As chip feature sizes approach the atomic scale, the capital investment required for each generation of advancement increases exponentially. Moving from a 4-nanometer to a 3-nanometer process, Taiwan Semiconductor Manufacturing Company (TSMC) alone invested over $20 billion.

During the presentation, Apple mentioned terms like "chips," "silicon," "sensors," "CPU," and "GPU" more than 50 times. Today, the computing power of a smartphone is millions of times stronger than the navigation computers used during the moon landing over 50 years ago.

Consumers may not perceive significant changes because, on a daily basis, we use our phones to perform complex calculations that Alan Turing and John von Neumann could not have predicted—on average, spending 2 hours watching short videos, 1.5 hours on WeChat, 30 minutes on news apps, 30 minutes watching movies or TV shows, and 21 minutes shopping online.

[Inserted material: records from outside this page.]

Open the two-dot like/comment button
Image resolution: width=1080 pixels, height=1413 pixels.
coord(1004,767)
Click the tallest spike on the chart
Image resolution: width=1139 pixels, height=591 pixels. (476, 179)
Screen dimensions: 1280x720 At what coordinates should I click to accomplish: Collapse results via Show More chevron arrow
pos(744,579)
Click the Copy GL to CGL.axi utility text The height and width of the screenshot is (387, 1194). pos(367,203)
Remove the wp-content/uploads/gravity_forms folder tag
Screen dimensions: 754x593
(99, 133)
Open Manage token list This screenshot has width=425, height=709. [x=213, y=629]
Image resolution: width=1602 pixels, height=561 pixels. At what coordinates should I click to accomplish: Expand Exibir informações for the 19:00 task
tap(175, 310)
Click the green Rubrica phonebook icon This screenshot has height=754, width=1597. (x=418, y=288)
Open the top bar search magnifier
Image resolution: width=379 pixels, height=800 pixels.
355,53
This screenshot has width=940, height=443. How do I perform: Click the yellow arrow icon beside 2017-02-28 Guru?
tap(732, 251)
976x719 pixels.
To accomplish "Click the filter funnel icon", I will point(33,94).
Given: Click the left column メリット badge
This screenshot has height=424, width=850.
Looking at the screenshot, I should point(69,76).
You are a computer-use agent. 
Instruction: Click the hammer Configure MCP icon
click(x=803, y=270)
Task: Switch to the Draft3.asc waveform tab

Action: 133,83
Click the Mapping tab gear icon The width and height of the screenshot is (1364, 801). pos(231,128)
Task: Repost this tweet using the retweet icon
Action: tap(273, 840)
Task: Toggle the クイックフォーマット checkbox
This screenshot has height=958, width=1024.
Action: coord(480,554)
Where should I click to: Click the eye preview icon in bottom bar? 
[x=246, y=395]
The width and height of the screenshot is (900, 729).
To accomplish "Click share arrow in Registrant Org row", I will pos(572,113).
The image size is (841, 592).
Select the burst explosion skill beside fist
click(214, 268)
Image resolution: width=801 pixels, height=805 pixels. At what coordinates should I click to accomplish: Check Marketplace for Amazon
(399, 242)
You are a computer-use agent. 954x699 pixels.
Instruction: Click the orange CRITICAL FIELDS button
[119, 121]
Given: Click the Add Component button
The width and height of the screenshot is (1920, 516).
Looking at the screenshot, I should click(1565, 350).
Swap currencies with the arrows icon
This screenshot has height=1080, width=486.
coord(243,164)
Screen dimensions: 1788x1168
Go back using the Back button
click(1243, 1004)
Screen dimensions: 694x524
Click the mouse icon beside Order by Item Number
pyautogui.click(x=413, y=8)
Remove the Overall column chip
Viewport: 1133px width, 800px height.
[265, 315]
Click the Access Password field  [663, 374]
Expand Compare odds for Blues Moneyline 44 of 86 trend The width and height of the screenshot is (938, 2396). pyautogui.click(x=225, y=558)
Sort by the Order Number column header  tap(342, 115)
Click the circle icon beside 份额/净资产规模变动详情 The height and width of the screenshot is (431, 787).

Today, most people replace their phones not for performance improvements but due to cracked screens, aging batteries, and insatiable consumer desires.

Upgrading the chip by just one or two generations only results in a marginal improvement in battery life. However, a decade of continuous effort has allowed chip manufacturing processes to shrink from 28 nanometers to 3 nanometers. This is a significant enough change to make artificial intelligence and autonomous driving move beyond science fiction.

Since the inception of smartphones, they have been at the forefront of technology, especially in chip development. Chip manufacturing is incredibly capital-intensive, and the scale created by selling over a billion smartphones a year allows for economies of scale that enable industries like Tesla and Nvidia to adopt the latest technology.

Previously, Apple, Samsung, and Huawei fiercely competed in the high-end smartphone market, each striving to incorporate the most advanced chips, ensuring that the chip industry had the necessary investments to drive technological progress. However, the smartphone industry has faced a downturn for several years, and Huawei has faced obstacles due to non-commercial factors. This year, there may not be another smartphone company that can afford 3-nanometer chips. "The profit margins in the Android phone camp are thinning, and they are increasingly unable to afford the latest chips right away."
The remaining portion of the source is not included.